Jusque dans les années 50, les Noëls germaniques des Alsaciens étaient traités de Noëls boches Outre-Vosges.
L’Alsace fait partie de l’espace culturel et linguistique germanique où sont nés les marchés de Noël. Celui de Straßburg / Strasbourg date du moyen-âge, il avait lieu vers la Saint-Nicolas dont il portait le nom. Lors de la Réforme, en 1570 le marché est devenu le Christkindelsmärik, « marché de l’enfant Jésus ».
Hans Trapp est dérivé du nom du chevalier Hans von Trotha (1450-1503) propriétaire du château de Berwastein, au nord de Weissenburg / Wissembourg. À cause de sa cruauté, son nom déformé est entré dans l’Histoire alsacienne. Hans Trapp accompagnait le Christkindel le soir de Noël pour faire peur aux enfants. Il est devenu le Père-fouettard.
Le sapin de Noël est cité pour la première fois en 1521 à Schlettstadt / Sélestat. Le sapin était suspendu au plafond et décoré de pommes. C’est une spécificité germanique, qui a été exportée en France par les Optants après la guerre de 1870.
La couronne de l’avent, née en Allemagne en 1860, plutôt protestante, fleurit sur les marchés alsaciens depuis la dernière guerre avant de se populariser en vieille France.
Nos traditions séculaires de Noël disparaissent peu à peu dans l’indifférence générale. Elles sont transformées en fêtes commerciales. Le premier marché de Noël de 2019 a été inauguré le 26 octobre dans une pépinière près de Nancy. Auparavant les commerçants attendaient la fin de la Toussaint.
Aujourd’hui le sapin est devenu un produit de consommation courante. La première proposition sur internet est « Sapin de Noël artificiel pas cher ».
La France s’est accaparée des traditions du Noël germanique en les vidant de leur sens. Francisation des chants, marchés de Noël vendant des gadgets chinois pour touristes.
NOËLS BOCHES
A partir de la guerre de 1914, la France parlait de « Noëls boches ». Le 24 décembre 1914, lors des trêves, les Poilus découvrent le Noël germanique qu’ils racontent sans haine dans leurs lettres. La propagande va rebaptiser le Noël germanique : « Noël boche ».
Noël boche (Action française 24/12/1914)
La presse berlinoise a interrogé les plus notables Allemands sur la meilleure manière de célébrer Noël. Georges de Céli, cite dans la Gazette de France « quelques unes de ces réponses : Il n’y a pas de meilleure manière de célébrer Noël qu’en restant dans les tranchées sous une pluie formidable de balles. Maréchal Von der Goltz.
Laissons battre nos cœurs avec confiance en Dieu et nos poings sur les corps de nos ennemis. Docteur Von-Jagow, Chef de la police berlinoise.

◇ ◇ ◇ ◇ ◇ ◇ ◇

> **Consigne A**: Dans les entrées, recopiez les lignes qui commencent à celle contenant "The image size is (604, 538)." et s'arrêtent à celle contenant "click(x=472, y=182)", en remplaçant "toolbar" par "ribbon" sans rien changer d'autre.

◇ ◇ ◇ ◇ ◇ ◇ ◇

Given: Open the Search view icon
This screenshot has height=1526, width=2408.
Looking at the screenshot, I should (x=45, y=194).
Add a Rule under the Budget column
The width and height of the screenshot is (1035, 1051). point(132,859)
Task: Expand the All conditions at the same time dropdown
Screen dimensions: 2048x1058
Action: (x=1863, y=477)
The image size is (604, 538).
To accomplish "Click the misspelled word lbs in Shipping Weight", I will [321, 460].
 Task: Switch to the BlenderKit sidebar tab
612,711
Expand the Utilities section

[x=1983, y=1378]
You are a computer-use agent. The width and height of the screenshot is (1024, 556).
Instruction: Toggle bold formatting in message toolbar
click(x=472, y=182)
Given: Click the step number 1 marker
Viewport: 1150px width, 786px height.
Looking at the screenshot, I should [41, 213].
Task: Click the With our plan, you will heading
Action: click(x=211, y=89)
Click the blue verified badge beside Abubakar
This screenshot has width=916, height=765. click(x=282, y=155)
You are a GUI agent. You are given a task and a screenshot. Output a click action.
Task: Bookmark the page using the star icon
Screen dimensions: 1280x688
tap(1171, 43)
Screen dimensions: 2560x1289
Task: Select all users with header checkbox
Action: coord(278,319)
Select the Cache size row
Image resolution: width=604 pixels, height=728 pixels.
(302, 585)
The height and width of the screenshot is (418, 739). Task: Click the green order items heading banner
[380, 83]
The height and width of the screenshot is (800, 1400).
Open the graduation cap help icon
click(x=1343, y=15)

◇ ◇ ◇ ◇ ◇ ◇ ◇

> **Consigne B**: Poursuivez l'extrait sur les Noëls alsaciens à partir de sa dernière phrase.

> **Bonne réponse A**:
The image size is (604, 538).
To accomplish "Click the misspelled word lbs in Shipping Weight", I will [321, 460].
 Task: Switch to the BlenderKit sidebar tab
612,711
Expand the Utilities section

[x=1983, y=1378]
You are a computer-use agent. The width and height of the screenshot is (1024, 556).
Instruction: Toggle bold formatting in message ribbon
click(x=472, y=182)

> **Bonne réponse B**:
Plus que jamais dans l’exercice des travaux d’amour et de charité. Arthur Von Guwmer, Directeur de la Deutsche Bank.
Tartufferie bouffonnerie, fanfaronnade: voila une manière spéciale de célébrer Noël.
Mais sans doute le soldat allemand laissant Von der Goltz essuyer la pluie de balles dans les tranchées, Jagow, essayer de battre ses poings sur l’ennemi à l’unisson de son cœur; et le directeur de la Deutsche Bank exercer sa charité et son amour en massacrant les blessés et en bombardant; les villes ouvertes-, aimeraient mieux siffler les bouteilles de Champagne que ces bons apôtres s’octroieront pour Noël.
Noël boche (Le Gaulois 25/12/1915)
Un très beau dessin d’Abel Faivre dans l’Écho de Paris, Un officier allemand, une lanterne à la main, découvre, dans une étable, Joseph, Marie, l’Enfant Jésus, l’âne et le boeuf. Et lance cet ordre à la patrouille que l’on devine derrière lui :
L’âne et le bœuf à la boucherie. Les autres dans un camp de concentration.
Arbre de Noël boche (La Liberté 15/12/1916)
(Pas brillant, l’arbre de Noël boche ! Un télégramme d’Amsterdam au Daily Mail relate qu’en raison de la pénurie de matières grasses, le gouvernement allemand recommande de n’allumer qu’une seule bougie dans chaque arbre de Noël Pour qui se souvient du brasillement habituel des sapins enguirlandés de jouets, le 25 décembre, dans l’Allemagne tout entière, la mélancolie de cette unique chandelle est vraiment impressionnante. Sa la lueur indécise risque d’éclairer bien tristement les bulletins de victoire de la Wolff joyeuse. (agence de presse berlinoise)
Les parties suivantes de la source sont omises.